Amy Fisher salió de prisión el 11 de mayo de 1999, algo menos de siete años después de ingresar. Tenía 25 años. En 2003, con 29, se casó con Louis Bellera, un expolicía neoyorquino reconvertido en fotógrafo de bodas al que conoció a través de Internet. Louis era 24 años mayor que Amy y tenía cierto parecido con Joey Buttafuoco. Tuvieron tres hijos. 

En el año 2007 la nueva cultura de la celebridad del siglo XXI se metió de lleno en esta historia. 15 años después del intento de asesinato, de la prostitución de menores y de la sentencia por violación, Amy y Joey cenaron juntos en Long Island, donde todo comenzó, y anunciaron a la prensa que volvían a ser una pareja. Ella tenía 32, él 53. Nadie se lo creyó, especialmente porque en aquella cena íntima no faltaron las cámaras, que grabaron toda la velada –con ostras, mouse de chocolate y crême brûlée– y confirmaron que un reality show estaba en camino. Por algún motivo, aquel programa no llegó a tomar forma. 

Pero sí sucedió algo que puso a Amy un poco más cerca de Paris Hilton y Kim Kardashian, estrellas de reality shows de la misma década. En octubre de 2007 el marido de Amy (que amenazó con el divorcio cuando ella dijo ante la prensa que había vuelto con Joey, pero volvió a su lado) vendió una cinta pornográfica de la pareja a la distribuidora Red Light. Como en el caso de Kim Kardashian, su intención inicial de denunciar a la productora –en este caso, por sus derechos de imagen– se convirtió después en un acuerdo económico. Amy aceptó incluso promocionar la cinta. 

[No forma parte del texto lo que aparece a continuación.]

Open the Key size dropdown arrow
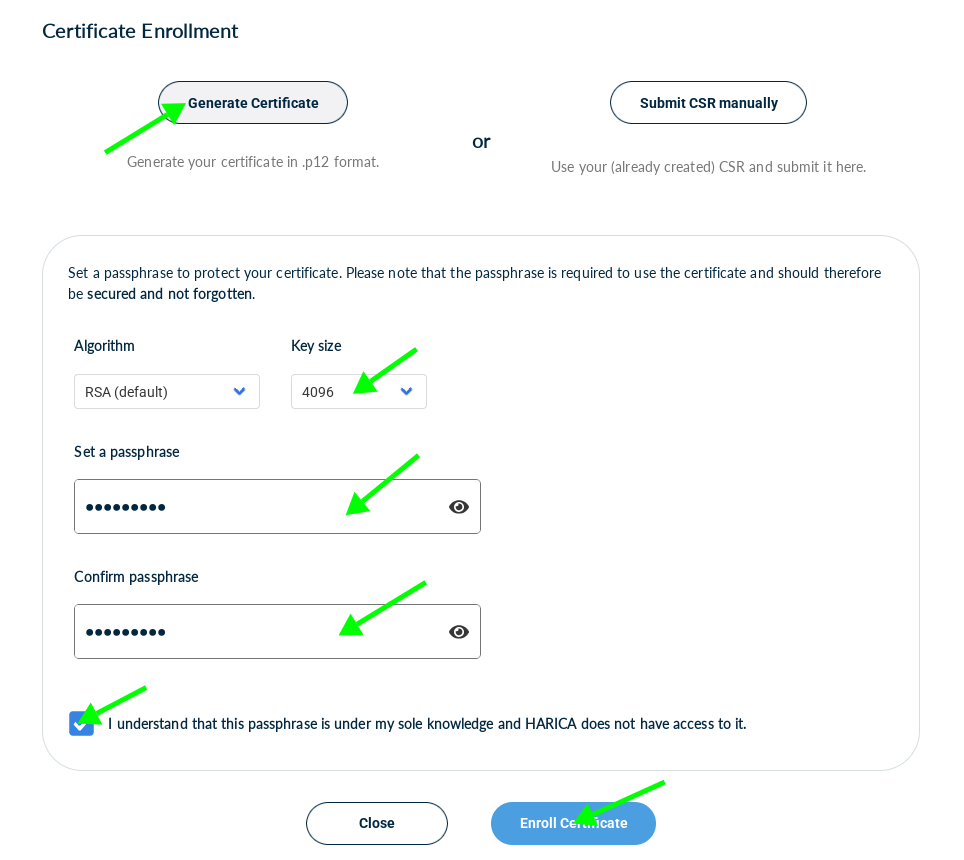The height and width of the screenshot is (860, 964). [407, 392]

Entre 2009 y 2011, satisfecha con los resultados económicos de aquella aventura, Amy se convirtió en actriz pornográfica y stripper. Amy y su marido producían sus películas a través de una sociedad conjunta. ¿Sus títulos? Totalmente desnuda y expuesta o En lo más profundo de Amy Fisher. Amy admitió en entrevistas que lo hacía por dinero y que no había contado a sus hijos (que tenían 2, 5 y 9 años) cómo se ganaba la vida. 

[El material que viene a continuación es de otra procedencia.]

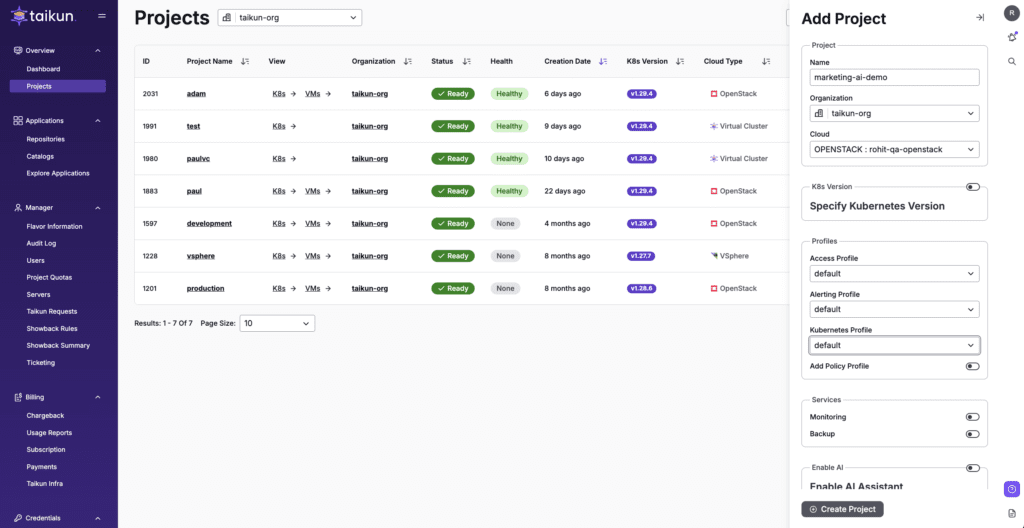Image resolution: width=1024 pixels, height=528 pixels.
Task: Open the Page Size dropdown
Action: pos(277,323)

Tras dejar el porno, Amy se mudó a Florida. En 2017 regresó a Long Island, donde empezó todo, harta del acoso de sus vecinos en Miami y de que sus hijos fuesen señalados por ser los retoños de la «Lolita de Long Island». Terminó divorciándose de Louis Bellera y le culpó de haberle forzado a hacer pornografía (él lo niega). «Joey y Louis eran el mismo tipo de personas», confesó al New York Post con el tono sereno e inquietante de aquellos que están seguros de no tener responsabilidad alguna de los errores de su vida.

Y remachó: «Dicen que siempre eliges al mismo tipo de persona. Y yo siempre elijo a cabrones».